* _EXERCISE DETAILS_
Please retype the data below line for line and leave out every picture.

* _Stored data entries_
*-*-*

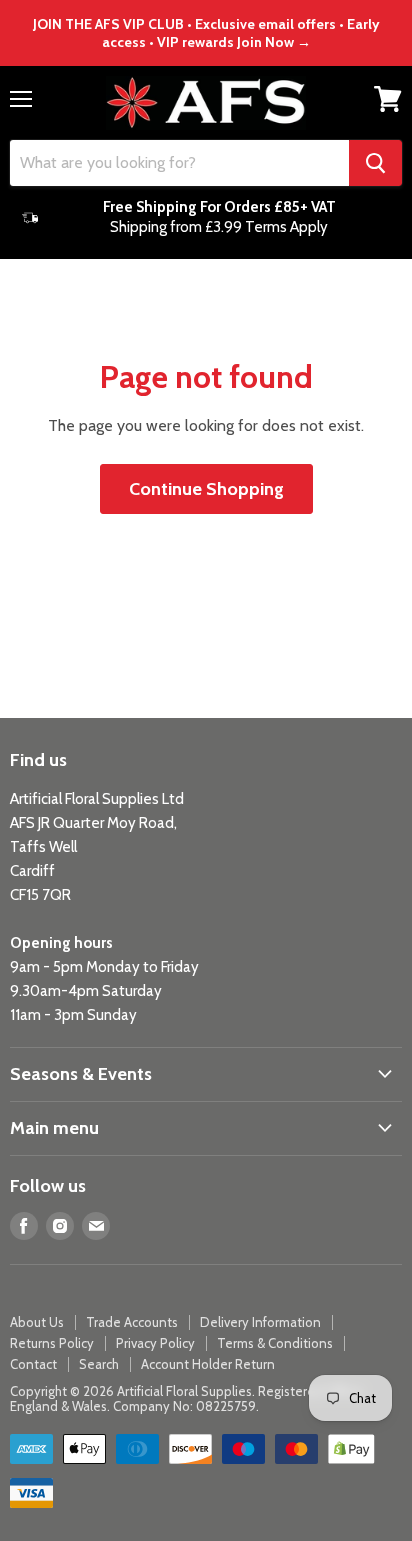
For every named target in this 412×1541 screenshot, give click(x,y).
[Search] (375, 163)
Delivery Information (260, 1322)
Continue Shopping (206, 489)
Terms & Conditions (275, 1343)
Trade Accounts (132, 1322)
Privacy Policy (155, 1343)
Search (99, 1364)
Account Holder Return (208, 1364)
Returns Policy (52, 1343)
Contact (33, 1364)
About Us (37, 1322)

*-*-*

* _SOLUTION TO THIS TASK_
For every named target in this 412×1541 screenshot, give click(x,y).
[Search] (375, 163)
Delivery Information (260, 1322)
Continue Shopping (206, 489)
Terms & Conditions (275, 1343)
Trade Accounts (132, 1322)
Privacy Policy (155, 1343)
Search (99, 1364)
Account Holder Return (208, 1364)
Returns Policy (52, 1343)
Contact (33, 1364)
About Us (37, 1322)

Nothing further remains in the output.